[Text Boundary: Start]

A structured set of objections, weighed in public.

Desk editor's note, referee report, simulated authors' rebuttal, and a circularity audit. Tearing a paper down is the easy half of reading it; the pith above is the substance, this is the friction.

Referee Report

3 major / 2 minor

Summary. The paper introduces LimeCross, a training-free context-conditioned framework for text-based editing of user-selected RGBA layers in layered images. It employs a bi-stream attention mechanism to incorporate contextual cues from unchanged layers, thereby preserving illumination, contact, and structural consistency while explicitly maintaining layer integrity to avoid leakage. The work also presents LayerEditBench, a benchmark of 1500 paired layered scenes, along with protocols for assessing edit fidelity and alpha stability, and claims superior layer purity and composite realism relative to strong baselines.

Significance. If the quantitative claims hold under rigorous evaluation, the framework would offer a practical advance for non-destructive layered editing in creative pipelines, reducing reliance on flattening-then-redecomposition approaches that introduce artifacts. The training-free design and new benchmark could serve as a foundation for further research in controllable generative composition, provided the bi-stream mechanism generalizes without task-specific tuning.

major comments (3)
  1. [§3] §3 (Method): The bi-stream attention mechanism is presented as the core component for extracting and applying cross-layer contextual cues to preserve illumination and contact consistency, yet no equations, pseudocode, or implementation details are supplied for how the two streams interact or how attention weights are computed. This directly bears on the central claim, as the weakest assumption is that this mechanism reliably avoids new artifacts without training.
  2. [§4] §4 (Experiments): The abstract asserts improvements in layer purity and composite realism over baselines on LayerEditBench, but the provided text supplies no specific metrics, tables, error bars, ablation studies, or statistical tests. Without these, it is impossible to verify whether the reported gains are attributable to context conditioning or to other factors, undermining the evaluation protocols' ability to support the framework's superiority.
  3. [§4.1] §4.1 (Benchmark): LayerEditBench is introduced with 1500 scenes and paired prompts, but the construction details (e.g., how source/target pairs ensure controlled variation in illumination/contact while isolating edit effects) are not described. This is load-bearing because the benchmark is used to establish the principled nature of context-conditioned editing.

[Text Boundary: End]

• **Assigned task A**: Please list the section labels, with their titles in parentheses, that the major comments in the referee report address.
• **Assigned task B**: According to the referee report, how many paired layered scenes does LayerEditBench contain?
The material comes from a source unrelated to the referee report.

[Excerpted records Boundary: Start]

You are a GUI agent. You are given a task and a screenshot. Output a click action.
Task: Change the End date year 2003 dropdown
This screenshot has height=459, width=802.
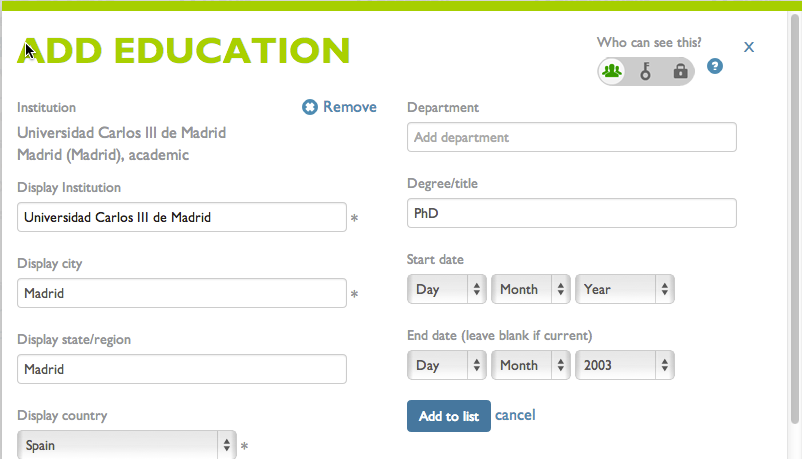tap(625, 365)
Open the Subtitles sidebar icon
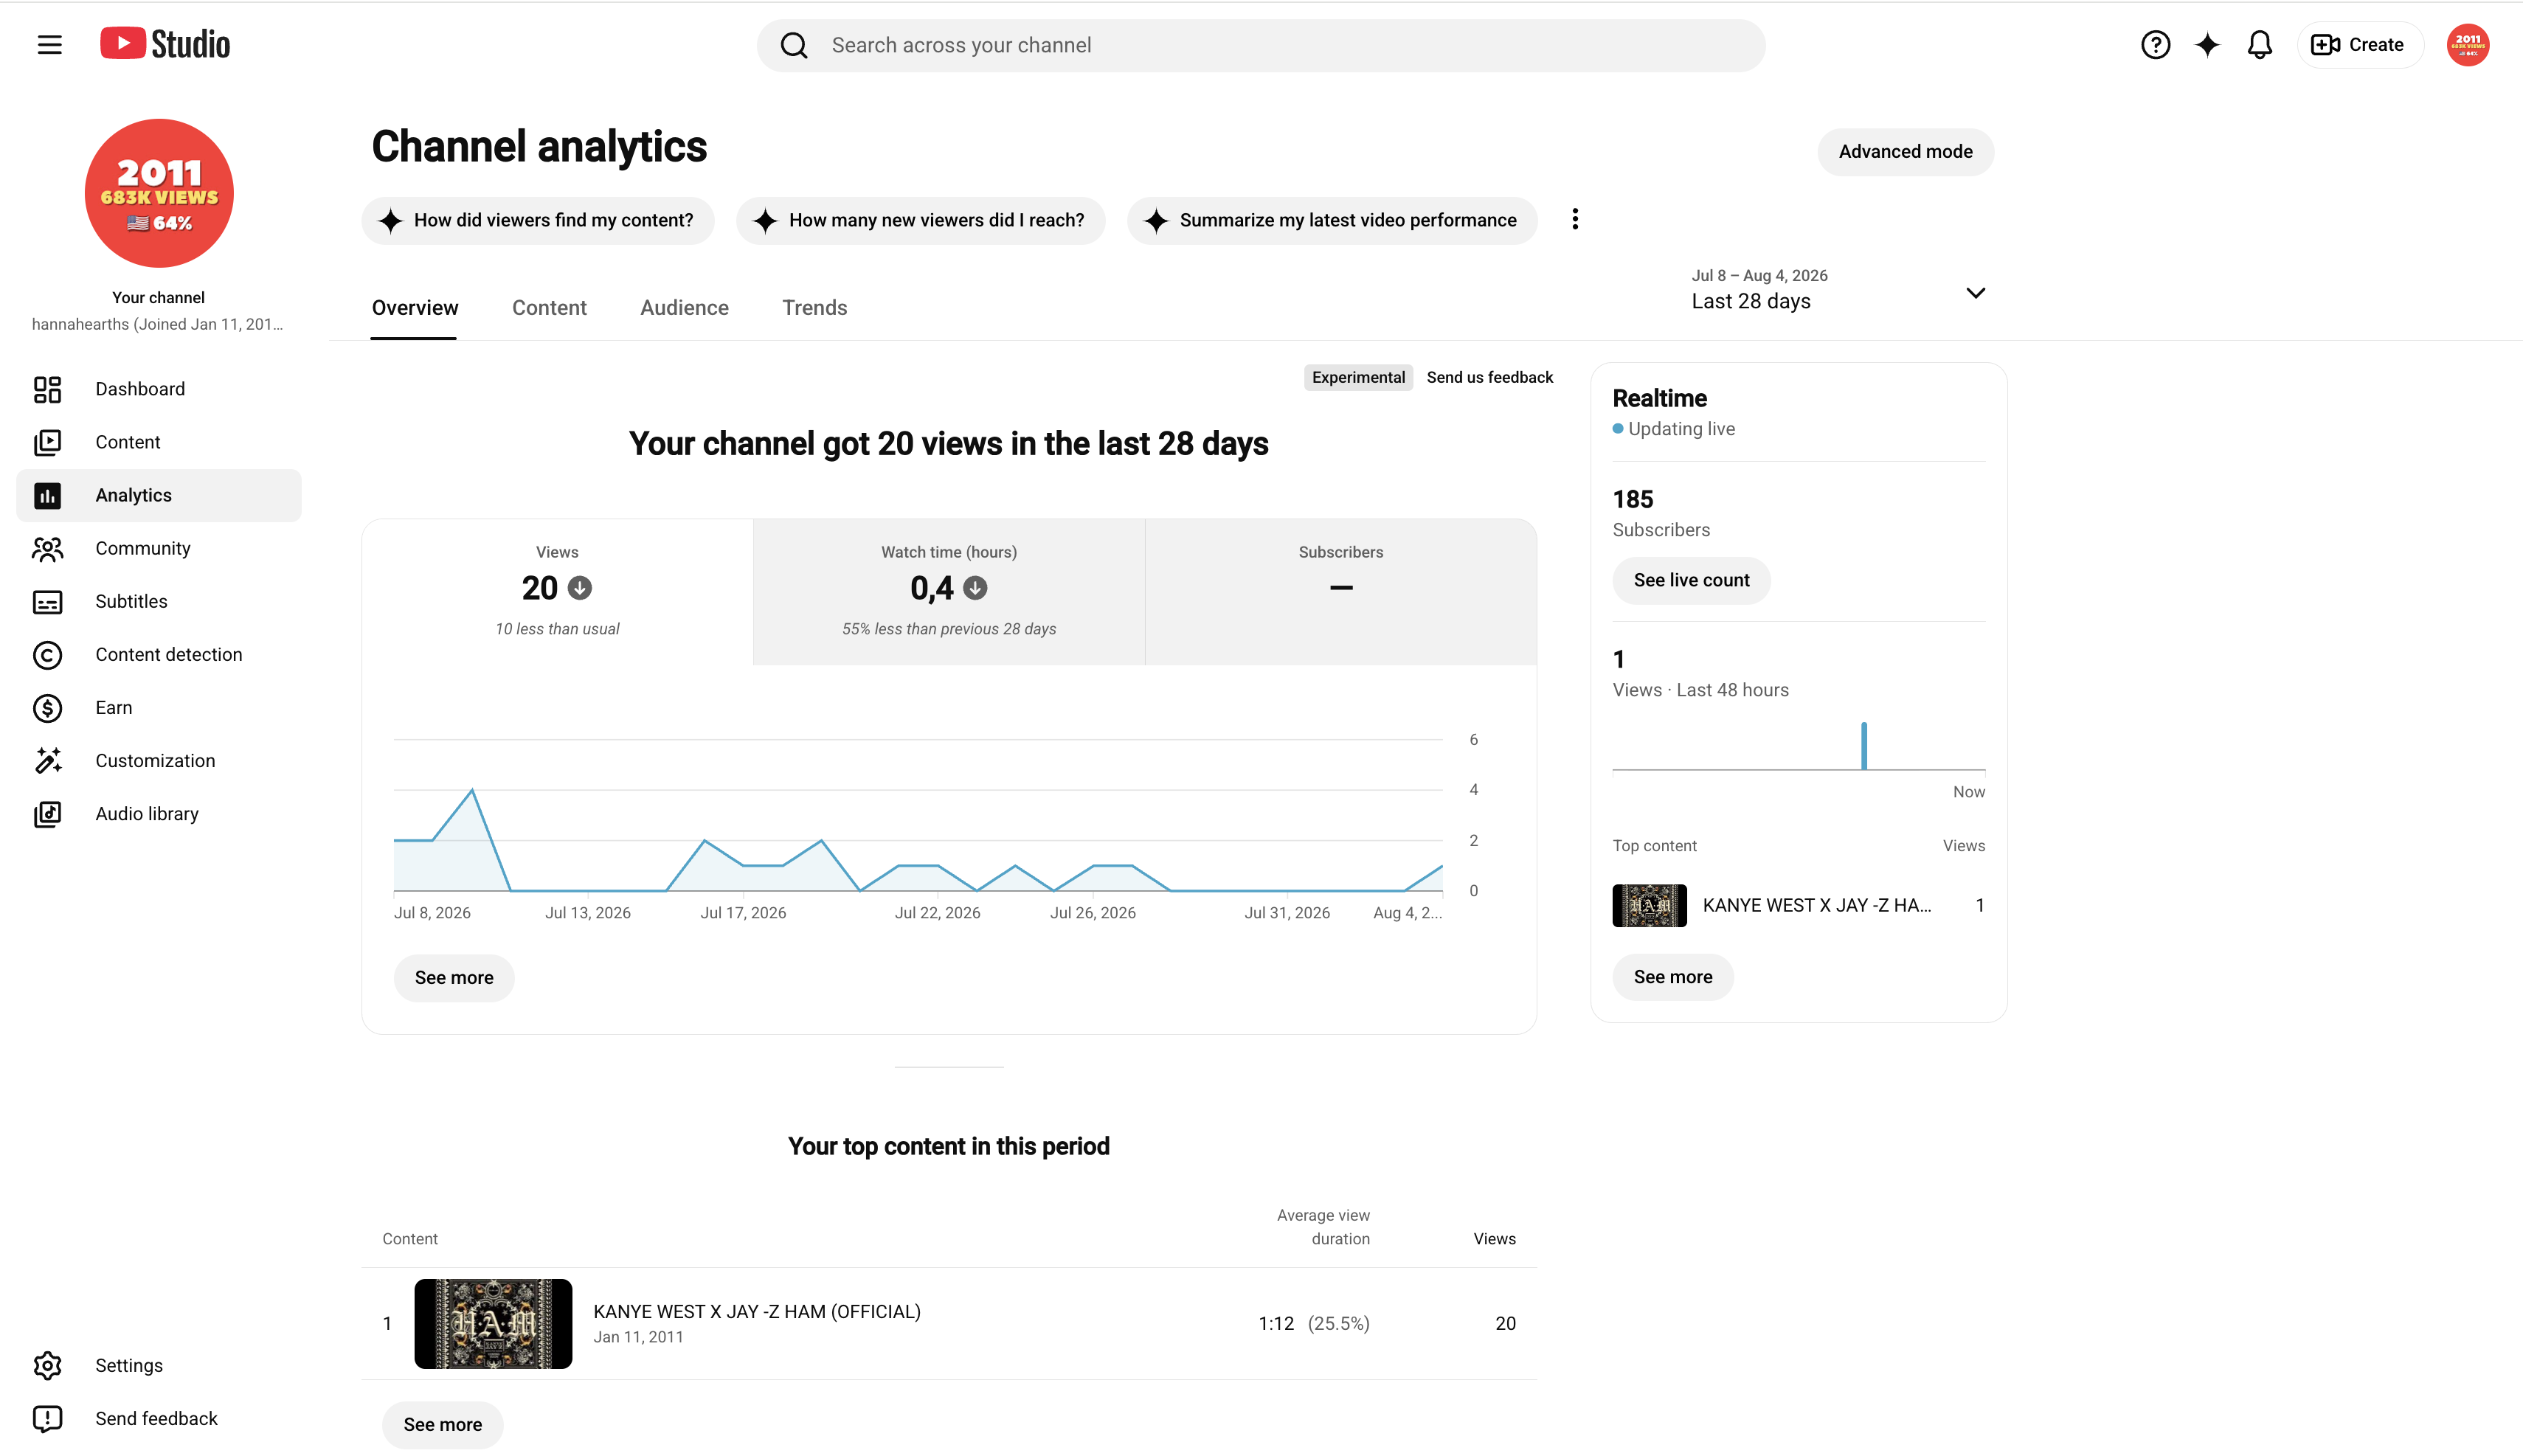 click(47, 601)
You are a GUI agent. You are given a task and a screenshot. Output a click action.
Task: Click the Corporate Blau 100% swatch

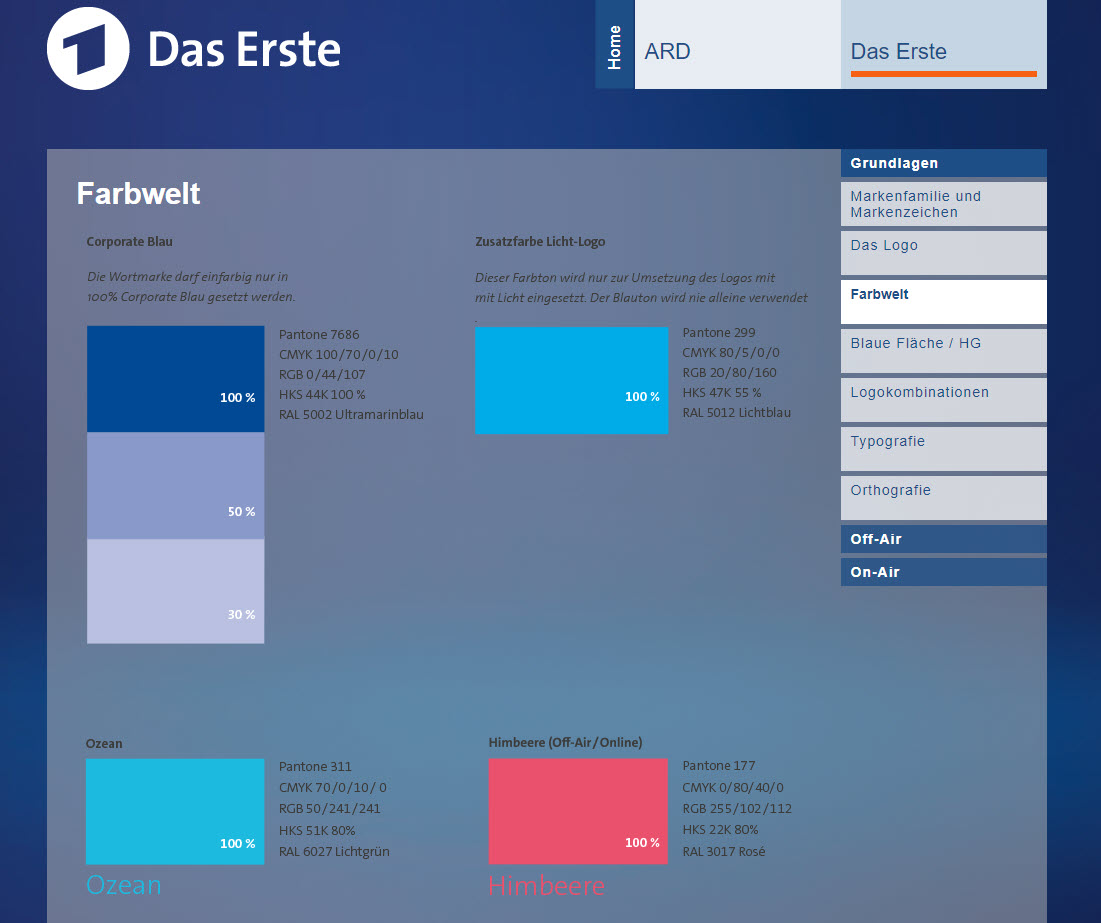point(175,379)
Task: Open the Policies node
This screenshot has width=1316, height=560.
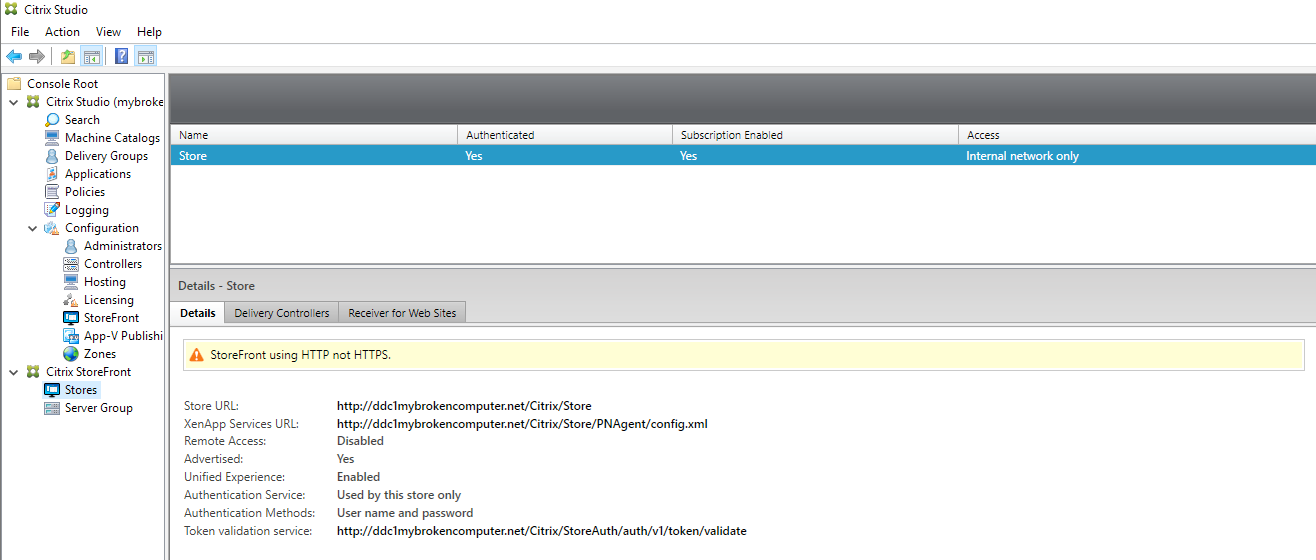Action: (x=84, y=192)
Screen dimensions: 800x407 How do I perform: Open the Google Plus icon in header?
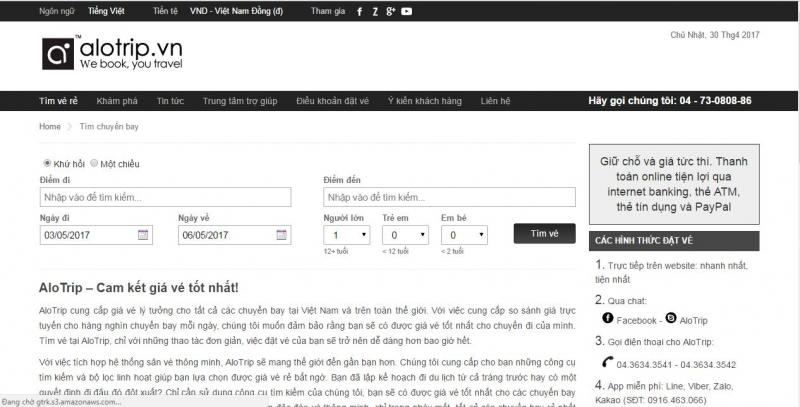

[Excerpted records Boundary: End]

• **Response box A**:
§3 (Method)
§4 (Experiments)
§4.1 (Benchmark)

• **Response box B**: 1500